As we do our collective best to weather this storm of selling pressure in what started as tech stocks but which has now migrated to literally everything, I am reminded of one of the more poignant “Russell-isms.” He said, “In a bear market, he who loses the least, wins.”
“My losses have taught me that I must not begin to advance until I am sure I shall not have to retreat.” — Edwin Lefevre
That phrase is the major portion of the reason that I advised subscribers on January 7th of this year, with the S&P 500 clipping above 4,800, that capital preservation was our primary focus and that volatility would dominate the investment landscape in 2022.

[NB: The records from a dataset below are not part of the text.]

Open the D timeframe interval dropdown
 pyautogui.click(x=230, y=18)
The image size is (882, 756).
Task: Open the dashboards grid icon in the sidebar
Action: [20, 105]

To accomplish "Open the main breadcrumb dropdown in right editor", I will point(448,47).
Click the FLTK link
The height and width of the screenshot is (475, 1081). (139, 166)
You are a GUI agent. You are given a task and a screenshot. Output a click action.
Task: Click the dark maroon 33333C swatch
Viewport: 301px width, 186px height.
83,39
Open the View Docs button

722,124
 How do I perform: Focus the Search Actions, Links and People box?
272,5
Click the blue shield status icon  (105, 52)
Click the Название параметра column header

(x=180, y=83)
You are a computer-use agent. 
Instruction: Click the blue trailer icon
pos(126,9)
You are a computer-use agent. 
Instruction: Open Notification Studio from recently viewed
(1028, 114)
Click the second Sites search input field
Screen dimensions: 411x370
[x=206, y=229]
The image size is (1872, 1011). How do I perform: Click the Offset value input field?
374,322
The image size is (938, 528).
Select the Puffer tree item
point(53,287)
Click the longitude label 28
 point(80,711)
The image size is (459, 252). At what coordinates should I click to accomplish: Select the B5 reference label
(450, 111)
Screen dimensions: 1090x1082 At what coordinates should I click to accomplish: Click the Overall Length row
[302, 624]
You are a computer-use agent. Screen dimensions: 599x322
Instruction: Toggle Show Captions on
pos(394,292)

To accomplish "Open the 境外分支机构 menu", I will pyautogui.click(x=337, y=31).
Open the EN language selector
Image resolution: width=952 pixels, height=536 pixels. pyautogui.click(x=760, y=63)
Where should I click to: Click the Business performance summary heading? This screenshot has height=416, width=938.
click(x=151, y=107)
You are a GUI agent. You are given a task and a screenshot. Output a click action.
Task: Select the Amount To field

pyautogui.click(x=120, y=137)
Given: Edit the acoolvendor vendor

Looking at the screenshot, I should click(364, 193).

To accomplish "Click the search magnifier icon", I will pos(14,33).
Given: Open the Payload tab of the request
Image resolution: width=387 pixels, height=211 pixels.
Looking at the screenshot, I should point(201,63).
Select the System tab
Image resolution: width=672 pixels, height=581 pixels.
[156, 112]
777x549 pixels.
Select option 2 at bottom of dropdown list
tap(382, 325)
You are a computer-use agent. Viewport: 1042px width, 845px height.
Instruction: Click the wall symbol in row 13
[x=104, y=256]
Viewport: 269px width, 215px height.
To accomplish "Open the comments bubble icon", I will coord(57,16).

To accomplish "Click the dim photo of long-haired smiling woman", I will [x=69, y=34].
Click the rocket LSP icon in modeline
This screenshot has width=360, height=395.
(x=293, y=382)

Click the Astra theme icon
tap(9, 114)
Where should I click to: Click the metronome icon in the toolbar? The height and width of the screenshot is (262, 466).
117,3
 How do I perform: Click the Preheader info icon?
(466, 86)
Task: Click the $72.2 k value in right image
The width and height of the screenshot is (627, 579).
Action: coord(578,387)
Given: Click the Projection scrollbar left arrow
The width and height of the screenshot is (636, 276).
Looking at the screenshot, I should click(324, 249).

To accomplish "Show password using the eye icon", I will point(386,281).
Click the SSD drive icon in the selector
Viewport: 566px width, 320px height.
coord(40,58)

Russell was a firm believer in gold and silver as cornerstone assets for all portfolios but not to the avoidance of stocks and bonds because he educated himself on the language of the market as defined by Charles Dow, which meant that all assets had their “time and place” to shine. For a clueless rookie in an industry fraught with incompetence and graft, his guidance would help me in trying my utmost to deliver a realistic rate of return for clients.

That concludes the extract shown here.